REQUIREMENTS: Copy out word for word the rows below, starting at the line that contains "Given: Click the" and ending at the line that contains "Looking at the screenshot, I should point(1077,290).", with both of those lines included.

Rows for locating words and elements:
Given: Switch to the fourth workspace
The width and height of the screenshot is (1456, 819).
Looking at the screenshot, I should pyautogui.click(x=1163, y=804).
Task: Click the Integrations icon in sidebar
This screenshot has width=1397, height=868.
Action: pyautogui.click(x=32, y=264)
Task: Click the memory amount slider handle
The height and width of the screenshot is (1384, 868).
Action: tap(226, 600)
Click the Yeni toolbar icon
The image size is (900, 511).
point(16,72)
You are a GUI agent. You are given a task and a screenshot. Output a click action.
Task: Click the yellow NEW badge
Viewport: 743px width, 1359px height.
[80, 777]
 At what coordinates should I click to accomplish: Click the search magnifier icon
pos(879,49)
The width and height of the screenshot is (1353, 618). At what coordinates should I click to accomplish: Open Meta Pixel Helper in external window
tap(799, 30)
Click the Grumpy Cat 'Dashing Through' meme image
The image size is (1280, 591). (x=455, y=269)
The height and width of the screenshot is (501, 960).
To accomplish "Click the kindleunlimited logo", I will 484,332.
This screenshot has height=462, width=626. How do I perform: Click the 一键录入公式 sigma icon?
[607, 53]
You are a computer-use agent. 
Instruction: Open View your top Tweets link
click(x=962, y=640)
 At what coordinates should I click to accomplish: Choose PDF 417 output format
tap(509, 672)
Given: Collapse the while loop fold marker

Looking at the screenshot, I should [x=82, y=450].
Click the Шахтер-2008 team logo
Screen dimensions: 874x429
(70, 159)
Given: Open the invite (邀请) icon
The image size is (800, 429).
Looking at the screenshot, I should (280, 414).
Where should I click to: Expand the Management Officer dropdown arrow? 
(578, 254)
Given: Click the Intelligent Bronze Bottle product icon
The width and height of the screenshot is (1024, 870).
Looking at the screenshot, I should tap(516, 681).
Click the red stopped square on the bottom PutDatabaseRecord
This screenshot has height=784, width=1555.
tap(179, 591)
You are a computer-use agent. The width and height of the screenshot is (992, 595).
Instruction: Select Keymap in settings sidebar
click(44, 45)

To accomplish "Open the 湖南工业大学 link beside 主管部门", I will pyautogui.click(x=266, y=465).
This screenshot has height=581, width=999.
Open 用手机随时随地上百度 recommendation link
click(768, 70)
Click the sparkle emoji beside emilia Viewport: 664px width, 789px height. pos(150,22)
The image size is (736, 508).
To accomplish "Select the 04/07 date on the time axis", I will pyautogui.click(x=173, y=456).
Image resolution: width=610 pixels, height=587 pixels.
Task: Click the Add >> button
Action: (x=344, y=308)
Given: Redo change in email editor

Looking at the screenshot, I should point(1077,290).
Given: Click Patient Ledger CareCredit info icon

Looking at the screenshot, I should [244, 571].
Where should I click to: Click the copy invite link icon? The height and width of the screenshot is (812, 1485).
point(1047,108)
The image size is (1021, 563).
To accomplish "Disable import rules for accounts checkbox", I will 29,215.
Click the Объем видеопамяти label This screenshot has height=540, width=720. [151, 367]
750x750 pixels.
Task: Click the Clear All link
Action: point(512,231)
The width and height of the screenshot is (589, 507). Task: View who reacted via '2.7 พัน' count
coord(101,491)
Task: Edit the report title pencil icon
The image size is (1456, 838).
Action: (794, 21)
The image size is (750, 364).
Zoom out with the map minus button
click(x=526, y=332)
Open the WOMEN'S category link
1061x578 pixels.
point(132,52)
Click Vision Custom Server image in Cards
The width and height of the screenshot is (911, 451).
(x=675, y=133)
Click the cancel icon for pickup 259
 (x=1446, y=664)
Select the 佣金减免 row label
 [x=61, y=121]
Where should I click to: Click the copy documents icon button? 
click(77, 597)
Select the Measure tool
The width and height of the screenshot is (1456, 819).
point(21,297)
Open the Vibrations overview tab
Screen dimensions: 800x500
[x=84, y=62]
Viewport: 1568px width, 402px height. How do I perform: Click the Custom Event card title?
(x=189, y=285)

WRITTEN SOLUTION:
Given: Click the Intelligent Bronze Bottle product icon
The width and height of the screenshot is (1024, 870).
Looking at the screenshot, I should tap(516, 681).
Click the red stopped square on the bottom PutDatabaseRecord
This screenshot has height=784, width=1555.
tap(179, 591)
You are a computer-use agent. The width and height of the screenshot is (992, 595).
Instruction: Select Keymap in settings sidebar
click(44, 45)

To accomplish "Open the 湖南工业大学 link beside 主管部门", I will pyautogui.click(x=266, y=465).
This screenshot has height=581, width=999.
Open 用手机随时随地上百度 recommendation link
click(768, 70)
Click the sparkle emoji beside emilia Viewport: 664px width, 789px height. pos(150,22)
The image size is (736, 508).
To accomplish "Select the 04/07 date on the time axis", I will pyautogui.click(x=173, y=456).
Image resolution: width=610 pixels, height=587 pixels.
Task: Click the Add >> button
Action: (x=344, y=308)
Given: Redo change in email editor

Looking at the screenshot, I should point(1077,290).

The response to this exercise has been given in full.